「うん。嘘。……優しさのために、私に嘘をつかないとこ、すきですよ」

「……じゃあ、これからもそうするか」

「そうですね。だったら、私ずっとすきでいるよ」

「……お前は素直って言うか天然で爆弾だから困る」

「へ? 爆弾?」

「気にしなくていい」

はらりと手を振られた。この話はもう終わりだということだろう。

少し店内を見て歩いたけど、うまくイメージがわかない。首を隠すことばかりを前提で服を選んでいたからだろうか。見つからなかったことを謝ると、なら他のとこへ行くかと簡単に応対してくれた。

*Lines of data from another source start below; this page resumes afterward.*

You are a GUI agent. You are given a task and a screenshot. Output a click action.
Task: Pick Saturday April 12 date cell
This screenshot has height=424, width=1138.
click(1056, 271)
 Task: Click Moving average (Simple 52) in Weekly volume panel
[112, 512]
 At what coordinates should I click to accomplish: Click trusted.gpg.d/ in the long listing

成果のない長い買い物に付き合わされても文句言わないとは。

さっき流夜くんが口にした学生時代の姿と違い過ぎる。どこでどんな変化があったらこうなるんだろう。

女性の服ばかりでも、つまらないだろうか思い、近くの複合ショッピングセンターを提案した。

近くに、笑満とこの辺りに来るとよく行くカフェがあるから、お昼はそこもいいかもしれない。

「流夜くんと在義父さんって、いつごろから知り合いなの?」

ショッピングセンターに入り、手を繋いで歩く。

並んでいるお店に入ってみるけど、私の意識は流夜くんにしか向いてくれない。

「俺が中学に入ったくらいだ。事件の被害者って括りで最初に龍さんに見つけられて、行く当てがなかった俺が龍さんの祖父のとこに預けられたんだ。小学生になる前の頃。そこが吹雪の生まれ育った地元で、愛子ともそこで知り合いになった。降渡は俺の後にじいさん――龍さんの祖父さんとこに来た。在義さんとはその後、桜庭に入った頃だな。愛子の先輩って形で知ったから」

「龍生さんのおじいさん?」

なんでいきなりそんな人が登場するのだろう。